* Exercise description:
State how many lines of the records below contain the word "will", giving the number and nothing else.

* Recorded information:
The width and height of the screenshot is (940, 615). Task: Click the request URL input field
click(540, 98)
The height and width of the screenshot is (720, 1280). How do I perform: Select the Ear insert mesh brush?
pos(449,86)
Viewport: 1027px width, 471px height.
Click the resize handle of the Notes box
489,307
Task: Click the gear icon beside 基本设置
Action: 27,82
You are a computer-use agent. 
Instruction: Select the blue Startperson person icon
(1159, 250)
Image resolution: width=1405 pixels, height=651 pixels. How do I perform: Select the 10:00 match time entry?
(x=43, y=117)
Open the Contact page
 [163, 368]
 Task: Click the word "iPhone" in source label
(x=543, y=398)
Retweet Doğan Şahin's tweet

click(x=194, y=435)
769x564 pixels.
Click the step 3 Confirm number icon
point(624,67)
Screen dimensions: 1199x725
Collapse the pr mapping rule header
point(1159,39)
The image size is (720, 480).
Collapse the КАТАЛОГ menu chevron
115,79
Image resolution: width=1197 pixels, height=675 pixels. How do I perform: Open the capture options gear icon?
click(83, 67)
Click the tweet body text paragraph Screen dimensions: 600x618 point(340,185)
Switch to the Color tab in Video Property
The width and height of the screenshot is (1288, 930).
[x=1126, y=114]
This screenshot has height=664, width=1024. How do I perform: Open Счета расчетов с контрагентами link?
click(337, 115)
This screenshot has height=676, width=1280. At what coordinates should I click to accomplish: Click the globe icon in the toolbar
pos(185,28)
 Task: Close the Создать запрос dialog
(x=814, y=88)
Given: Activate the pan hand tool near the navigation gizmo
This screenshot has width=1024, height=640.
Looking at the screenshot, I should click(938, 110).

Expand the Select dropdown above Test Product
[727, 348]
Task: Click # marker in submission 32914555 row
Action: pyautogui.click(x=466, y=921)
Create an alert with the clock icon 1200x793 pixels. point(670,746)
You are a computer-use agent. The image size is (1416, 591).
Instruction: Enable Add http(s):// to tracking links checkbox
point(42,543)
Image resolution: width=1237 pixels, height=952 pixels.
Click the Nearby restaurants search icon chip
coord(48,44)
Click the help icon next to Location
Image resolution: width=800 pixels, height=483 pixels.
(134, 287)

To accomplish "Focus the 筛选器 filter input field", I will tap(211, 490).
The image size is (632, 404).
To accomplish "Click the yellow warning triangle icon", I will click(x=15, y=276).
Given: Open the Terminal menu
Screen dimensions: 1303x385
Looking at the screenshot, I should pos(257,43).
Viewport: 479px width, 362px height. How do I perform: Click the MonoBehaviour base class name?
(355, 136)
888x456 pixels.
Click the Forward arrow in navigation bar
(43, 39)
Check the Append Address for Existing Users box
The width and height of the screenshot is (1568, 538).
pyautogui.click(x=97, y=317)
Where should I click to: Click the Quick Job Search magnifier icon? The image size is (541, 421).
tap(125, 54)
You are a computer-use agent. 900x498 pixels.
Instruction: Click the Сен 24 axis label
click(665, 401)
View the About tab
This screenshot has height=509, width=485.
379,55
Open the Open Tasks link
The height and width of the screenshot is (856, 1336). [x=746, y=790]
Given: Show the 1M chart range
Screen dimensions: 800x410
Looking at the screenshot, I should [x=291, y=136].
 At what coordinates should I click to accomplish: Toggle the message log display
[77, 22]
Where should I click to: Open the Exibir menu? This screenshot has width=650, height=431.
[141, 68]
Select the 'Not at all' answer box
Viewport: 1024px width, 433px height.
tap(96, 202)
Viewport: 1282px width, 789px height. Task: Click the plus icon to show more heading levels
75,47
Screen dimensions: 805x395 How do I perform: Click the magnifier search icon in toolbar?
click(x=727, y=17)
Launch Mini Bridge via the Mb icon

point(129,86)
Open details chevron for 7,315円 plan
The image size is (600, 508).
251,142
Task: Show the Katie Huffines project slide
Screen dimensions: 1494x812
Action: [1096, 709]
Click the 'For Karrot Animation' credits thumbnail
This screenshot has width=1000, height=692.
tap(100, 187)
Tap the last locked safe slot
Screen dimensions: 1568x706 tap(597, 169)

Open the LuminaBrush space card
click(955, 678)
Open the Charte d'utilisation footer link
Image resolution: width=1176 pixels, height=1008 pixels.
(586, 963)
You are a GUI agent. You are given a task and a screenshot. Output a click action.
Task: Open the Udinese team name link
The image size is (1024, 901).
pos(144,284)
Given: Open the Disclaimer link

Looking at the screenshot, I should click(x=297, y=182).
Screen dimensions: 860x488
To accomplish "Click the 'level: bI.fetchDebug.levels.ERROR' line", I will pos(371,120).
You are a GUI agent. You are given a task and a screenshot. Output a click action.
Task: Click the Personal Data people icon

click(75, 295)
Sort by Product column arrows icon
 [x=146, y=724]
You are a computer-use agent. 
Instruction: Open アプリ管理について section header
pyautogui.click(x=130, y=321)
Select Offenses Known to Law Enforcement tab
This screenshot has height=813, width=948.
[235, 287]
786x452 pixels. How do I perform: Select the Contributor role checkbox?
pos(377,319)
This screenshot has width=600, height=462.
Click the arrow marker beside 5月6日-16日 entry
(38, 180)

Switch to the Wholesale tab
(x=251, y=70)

* Answer section:
3